• [Exercise goal]: Could you restate word for word each line from the top of the listing below through the line containing "Search (67, 61)"? Keep the pictures out.

• [Supplied records]:
────────────────

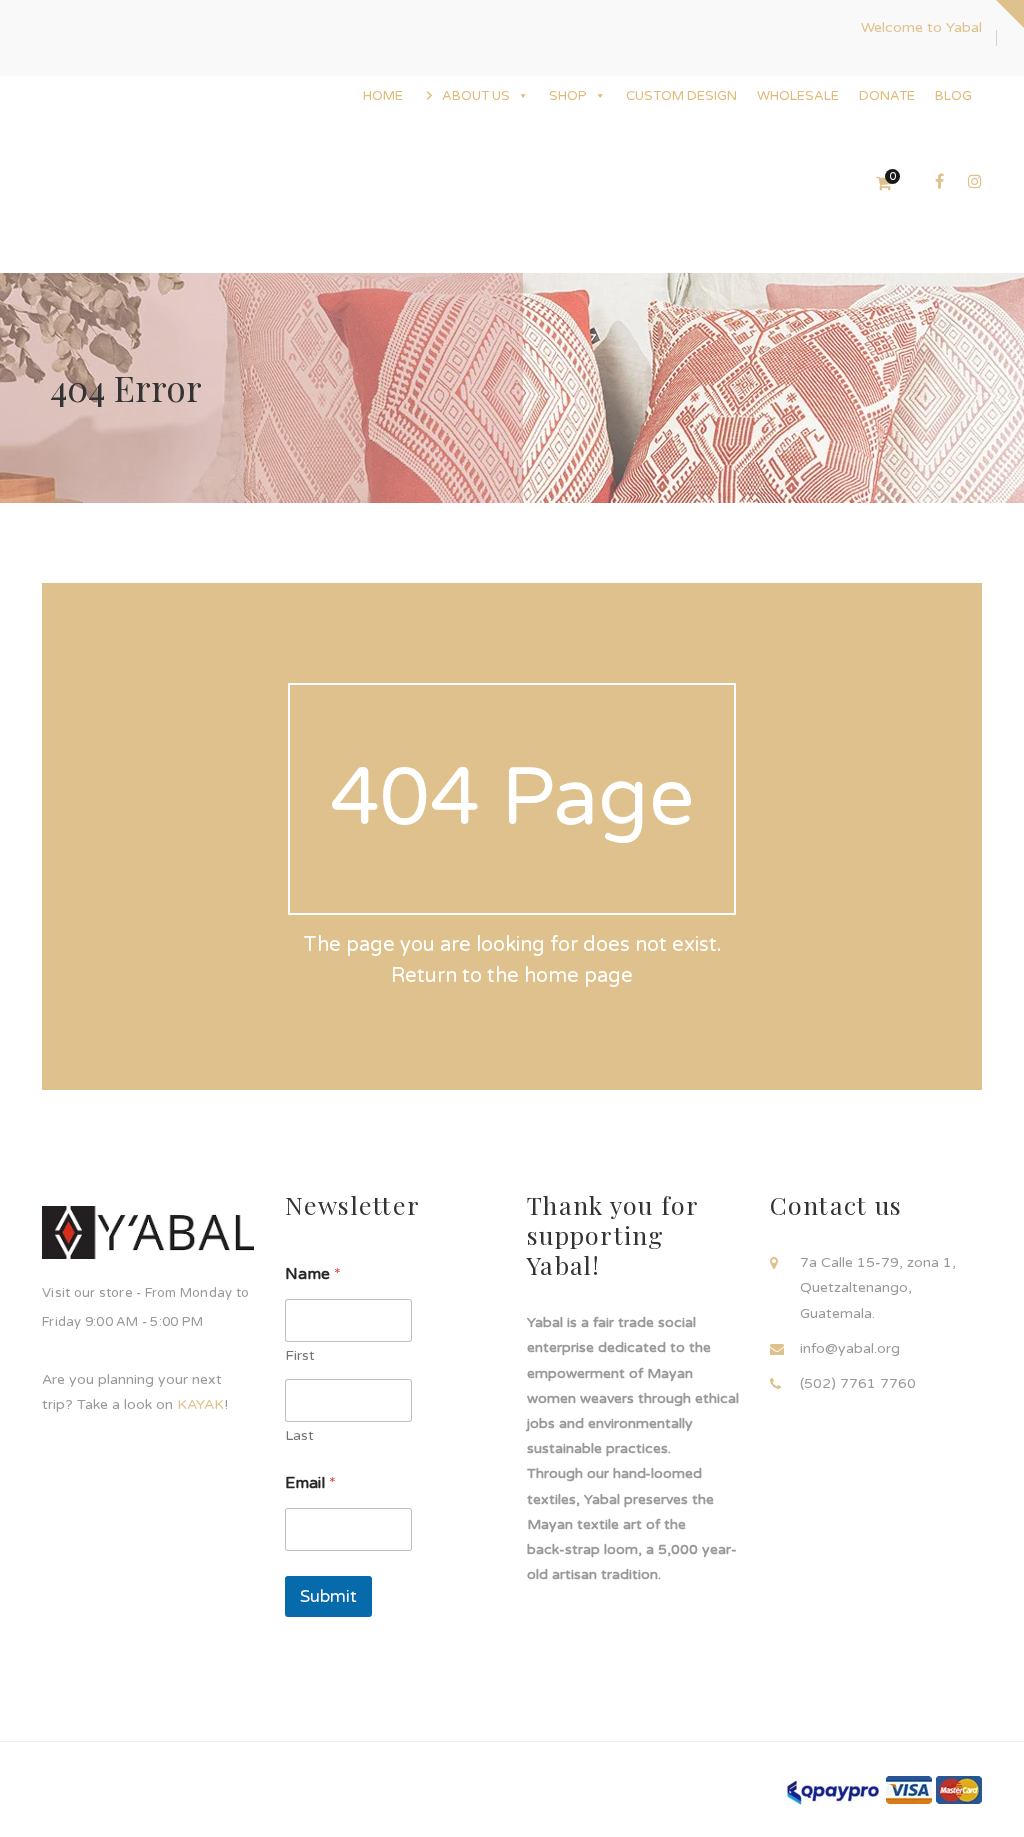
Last (299, 1435)
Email (310, 1483)
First (300, 1355)
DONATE (887, 96)
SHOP (568, 96)
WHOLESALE (798, 96)
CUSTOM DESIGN (681, 96)
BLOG (953, 96)
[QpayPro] (832, 1790)
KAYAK (200, 1404)
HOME (383, 96)
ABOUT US (476, 96)
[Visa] (909, 1789)
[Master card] (959, 1789)
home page (578, 976)
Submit (328, 1596)
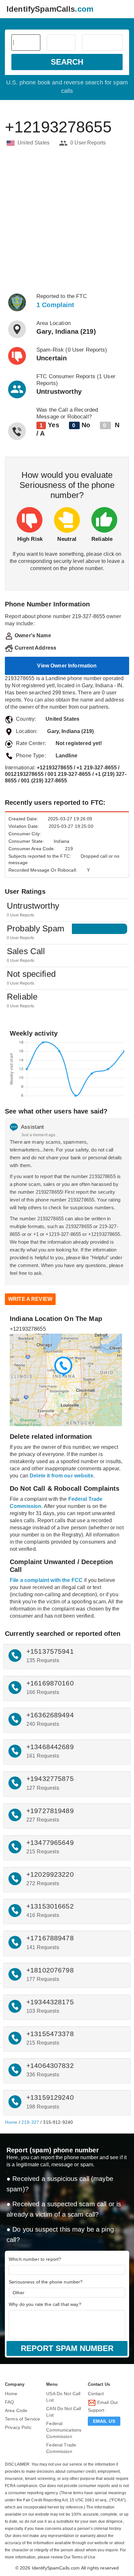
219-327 (30, 2122)
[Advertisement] (67, 220)
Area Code (16, 2410)
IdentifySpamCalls (50, 9)
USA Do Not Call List (63, 2397)
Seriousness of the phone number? (46, 2281)
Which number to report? (35, 2259)
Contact (96, 2393)
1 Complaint (55, 304)
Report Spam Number (67, 2348)
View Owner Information (67, 665)
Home (11, 2122)
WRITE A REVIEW (30, 1299)
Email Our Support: (103, 2406)
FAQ (9, 2402)
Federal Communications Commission (63, 2430)
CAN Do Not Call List (63, 2412)
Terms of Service (22, 2418)
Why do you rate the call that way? (45, 2304)
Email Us (104, 2421)
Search (67, 61)
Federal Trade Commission (61, 2448)
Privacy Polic (18, 2427)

────────────────

• [Solution to this task]:
Last (299, 1435)
Email (310, 1483)
First (300, 1355)
DONATE (887, 96)
SHOP (568, 96)
WHOLESALE (798, 96)
CUSTOM DESIGN (681, 96)
BLOG (953, 96)
[QpayPro] (832, 1790)
KAYAK (200, 1404)
HOME (383, 96)
ABOUT US (476, 96)
[Visa] (909, 1789)
[Master card] (959, 1789)
home page (578, 976)
Submit (328, 1596)
219-327 (30, 2122)
[Advertisement] (67, 220)
Area Code (16, 2410)
IdentifySpamCalls (50, 9)
USA Do Not Call List (63, 2397)
Seriousness of the phone number? (46, 2281)
Which number to report? (35, 2259)
Contact (96, 2393)
1 Complaint (55, 304)
Report Spam Number (67, 2348)
View Owner Information (67, 665)
Home (11, 2122)
WRITE A REVIEW (30, 1299)
Email Our Support: (103, 2406)
FAQ (9, 2402)
Federal Communications Commission (63, 2430)
CAN Do Not Call List (63, 2412)
Terms of Service (22, 2418)
Why do you rate the call that way? (45, 2304)
Email Us (104, 2421)
Search (67, 61)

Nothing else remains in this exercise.